There are practical steps that can be taken. For example, there is good evidence that people with alcohol problems (a mental illness in its own right) are more likely to practise unsafe sex, risking infection with HIV. People infected with HIV in turn suffer high rates of depression, cognitive impairment and dementia. So it makes sense to target alcohol abuse to reduce the risk of people catching HIV. There is also a strong case for treating the mental health consequences of HIV infection, because treatment should be about improving quality of life. It may also help HIV patients persist with the long-term drug regimes they need, perhaps even prolonging their lives.

Another group of people for whom mental and physical health are intricately intertwined are mothers and children.
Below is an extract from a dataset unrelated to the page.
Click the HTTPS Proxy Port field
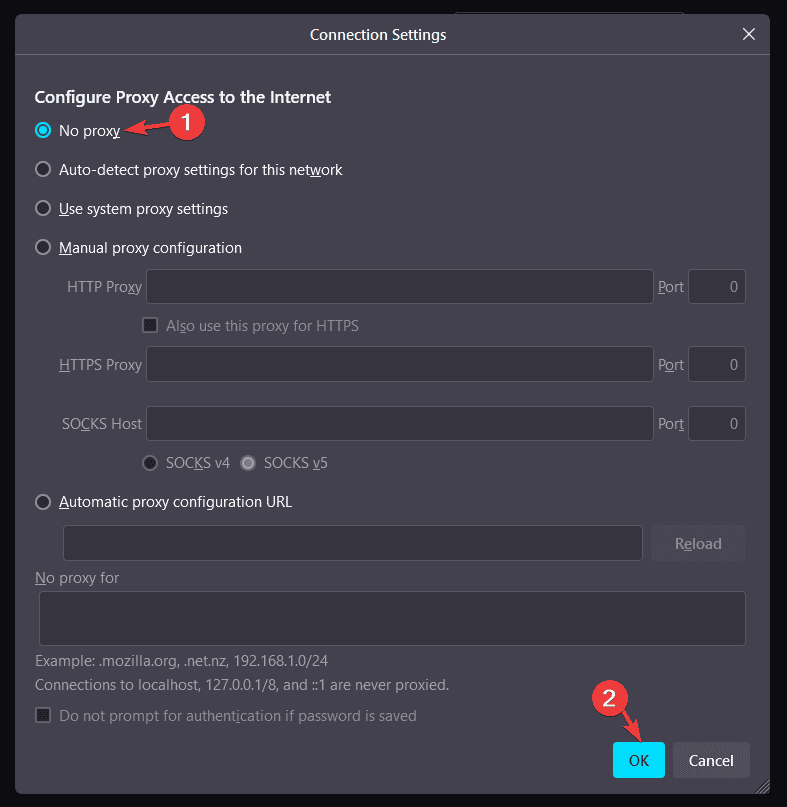 717,364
Several recent studies from south Asia have demonstrated that the babies of mothers who are depressed during pregnancy and after childbirth are more likely to suffer poor growth, poor development and a higher risk of physical health problems, even where food programmes are in place. In some areas, as many as 25 per cent of mothers may be suffering from mental health problems (British Medical Journal, vol 328, p 820). Failure to thrive is one of the most pressing public health challenges in south Asia, affecting more than 1 in 3 babies.

Or take stress and depression, which predispose people to heart attacks or strokes and worsen the prospects of recovery. Up to half of the people who suffer a stroke or heart attack subsequently develop depression and dementia. This year’s World Health Report published by the WHO focuses on the rise in road traffic accidents. Mental disorders, particularly substance abuse, significantly increase the risk of road accidents – and depression and post-traumatic stress disorders often follow. Take another global health priority: the reduction of domestic violence. Alcohol abuse and personality disorders are often precursors to depression, followed frequently by violence, self-harm and suicide. It is the same story with just about every major public health issue.

My point is that there is no health without mental health. It makes practical sense to treat people as whole human beings. Some mental health advocates use the term “co-morbidity” to describe the coexistence of mental and other health problems. Yet this very phrase perpetuates a false dichotomy.

Mental well-being is often regarded as an optional extra by public health planners. Even organisations and aid agencies that do consider mental health projects have only meagre funds, and treat it as a separate category. It is blatantly not so. Mental health should be integral to all public health matters, especially for developing countries.

The travesty is that good mental health is often not expensive, and can be achieved with simple interventions. The evidence is clear. It is wrong not to act on it.